For capital-intensive projects like nuclear, predictability matters even more. These projects require large upfront investments and long planning horizons, and developers and investors need confidence in both the scope and timing of regulatory reviews.
The goal of permitting reform shouldn’t be to weaken environmental or safety standards – those are foundational. The real opportunity is to improve coordination, transparency and schedule certainty across agencies, so projects can move forward with confidence once requirements are defined.
If we want to achieve total energy dominance at meaningful scale in this country, permitting systems have to be tough, independent and credible while also being predictable enough to support efficient execution.
8. As a whole, Vogtle can power roughly a million home and businesses. How important are projects like this for energy security and economic growth in the Southeast?
Large projects like this are critically important because they provide the scale and reliability that both energy security and economic growth depend on.

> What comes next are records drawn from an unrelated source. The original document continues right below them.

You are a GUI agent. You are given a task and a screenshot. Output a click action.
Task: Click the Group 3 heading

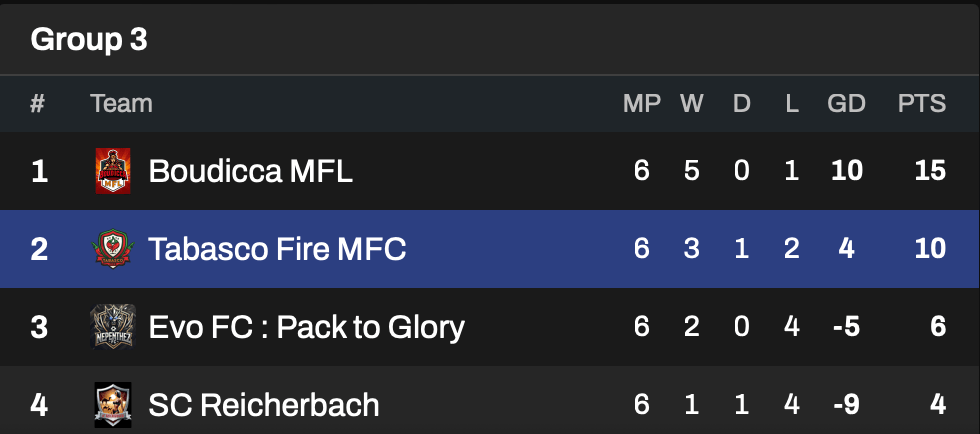89,39
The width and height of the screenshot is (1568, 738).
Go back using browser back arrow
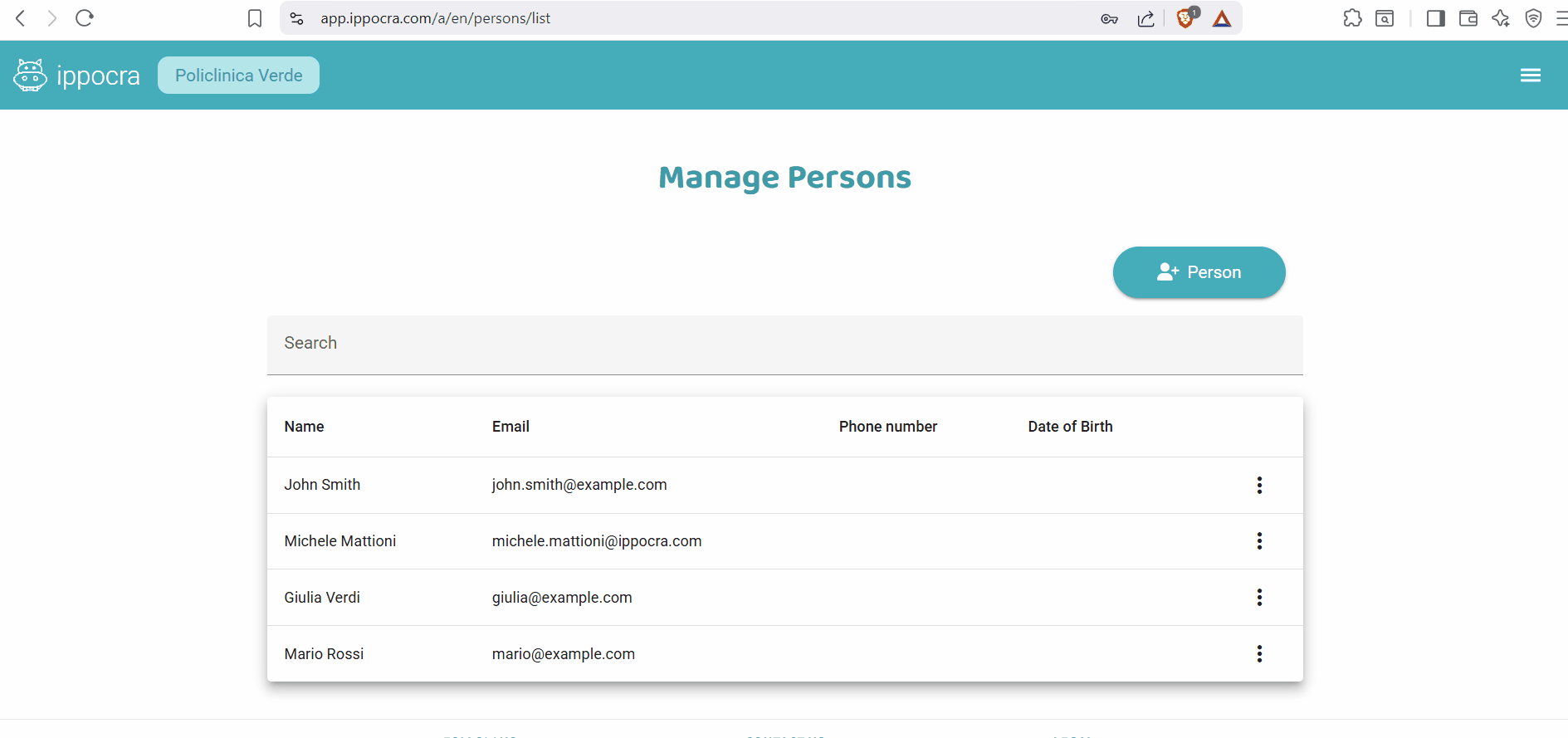point(21,18)
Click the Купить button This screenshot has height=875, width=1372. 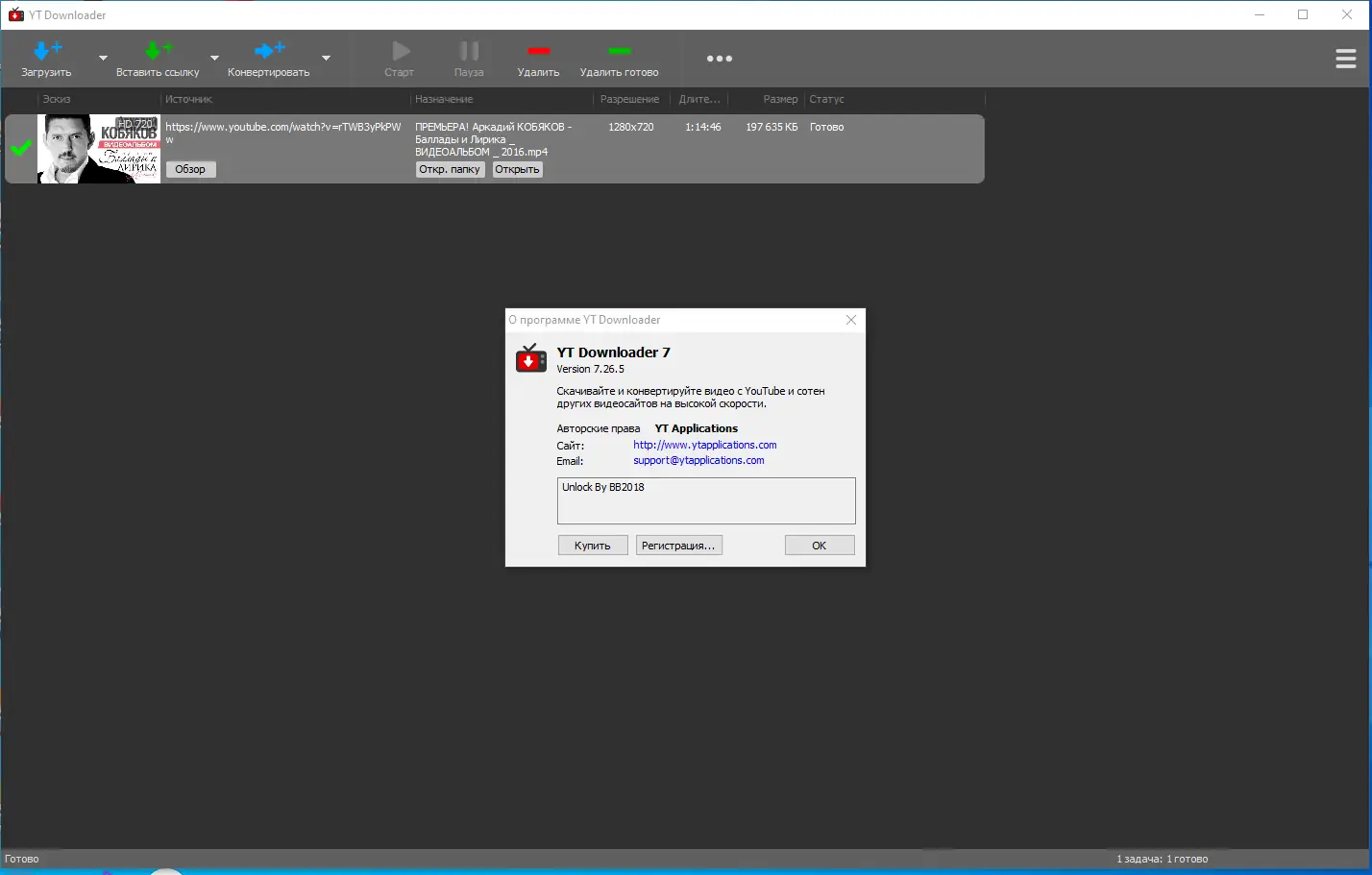coord(592,545)
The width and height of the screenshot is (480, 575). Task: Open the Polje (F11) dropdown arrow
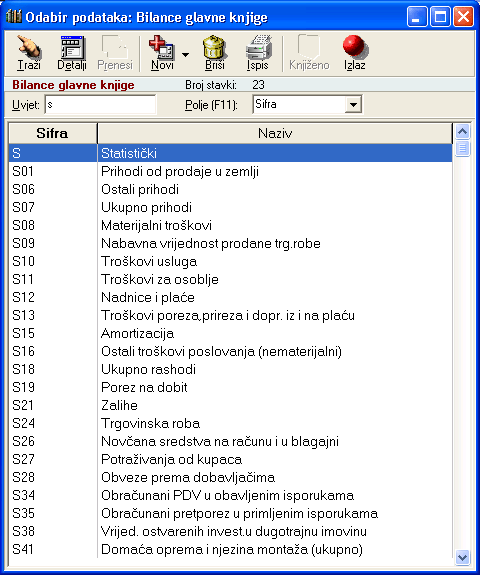coord(353,105)
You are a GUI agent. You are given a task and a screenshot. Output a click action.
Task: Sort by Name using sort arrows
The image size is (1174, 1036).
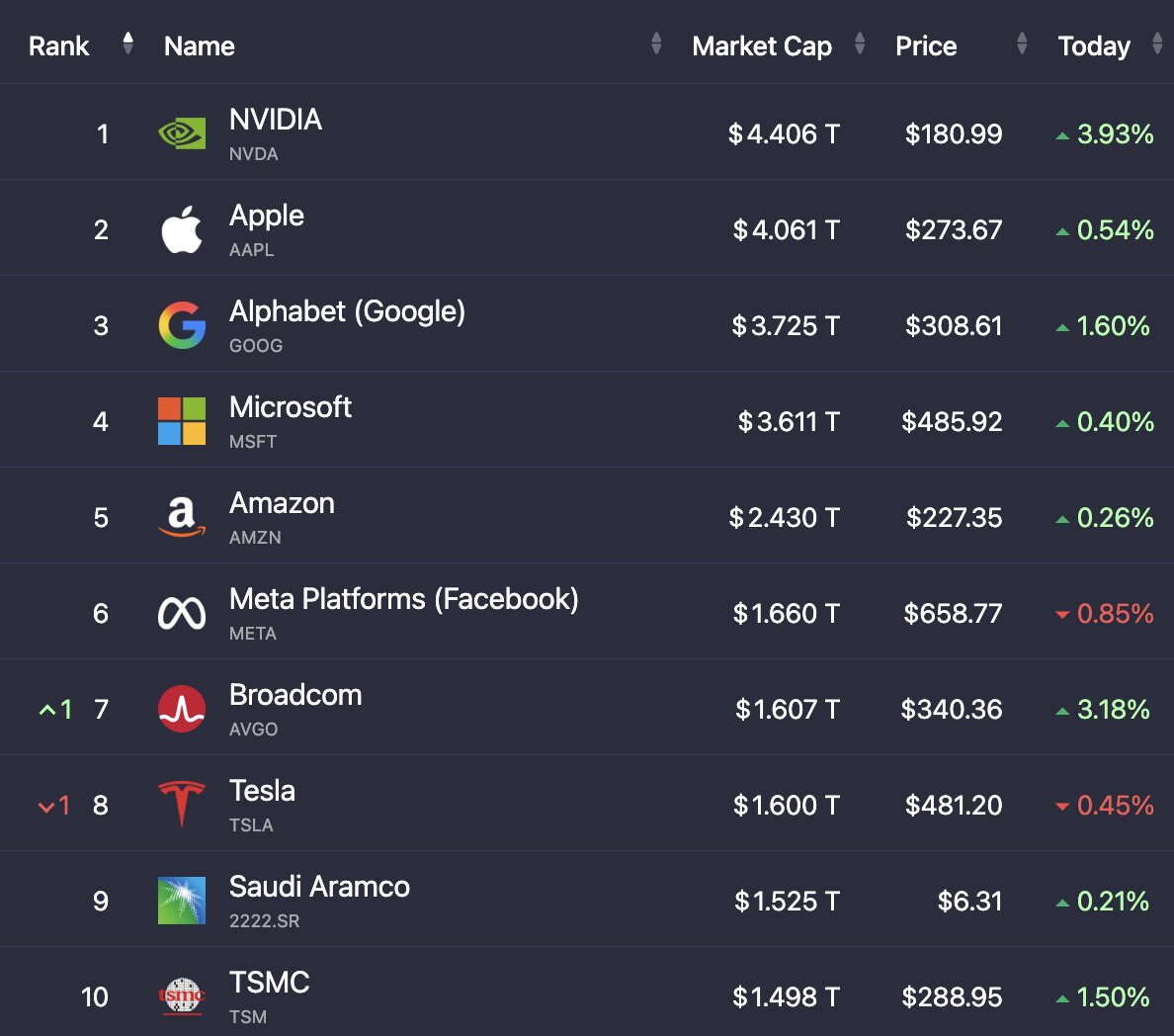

From an energy-security standpoint, having substantial, domestic generation that runs around the clock strengthens the resilience of the grid. These facilities aren’t dependent on weather conditions or real-time fuel delivery, and their fuel can be secured years in advance. Roughly eight trucks provide 18 months of fuel for each Vogtle unit. That kind of predictability matters as electricity demand grows.
Economically, dependable electricity is a prerequisite for growth. Communities and businesses invest when they know power will be reliable and affordable over the long term. We saw this firsthand with Vogtle, as several businesses moved to Georgia and invested in Georgia because they saw the state investing in large energy projects like Vogtle 3 & 4.
So, you see that large, long-lived energy projects create sustained value beyond electricity itself. These projects support skilled jobs, stable tax bases, and regional supply chains for decades. In that sense, projects like this serve as economic anchors that help regions grow with confidence.
9. From a national perspective, how does investing in large, clean energy sources like nuclear strengthen American energy dominance on a global scale?
From a national perspective, investing in large, clean energy sources like nuclear strengthens American energy dominance in several fundamental ways.
First, it reinforces energy security. Large-scale nuclear generation provides reliable, domestic power that operates around the clock, independent of weather or real-time fuel delivery. Fuel can be secured years in advance, which adds resilience to the system at a time when electricity demand is growing and energy reliability increasingly intersects with national security.
Second, it supports long-term economic strength. Reliable power is the foundation for manufacturing, advanced technology, data centers and other energy-intensive industries that drive innovation and growth. Nuclear units are designed to operate between 60-80 years. When the U.S. invests in large-scale infrastructure designed to operate for decades, it signals stability and confidence both to domestic businesses and to global markets.
And finally, it’s about competitiveness. Countries that can build and operate reliable energy at scale aren’t just meeting their own needs, they’re shaping global standards, strengthening supply chains, and maintaining leadership in technology and industry. Investing in large-scale nuclear helps ensure the United States stays competitive in a world where energy reliability and economic strength are increasingly inseparable.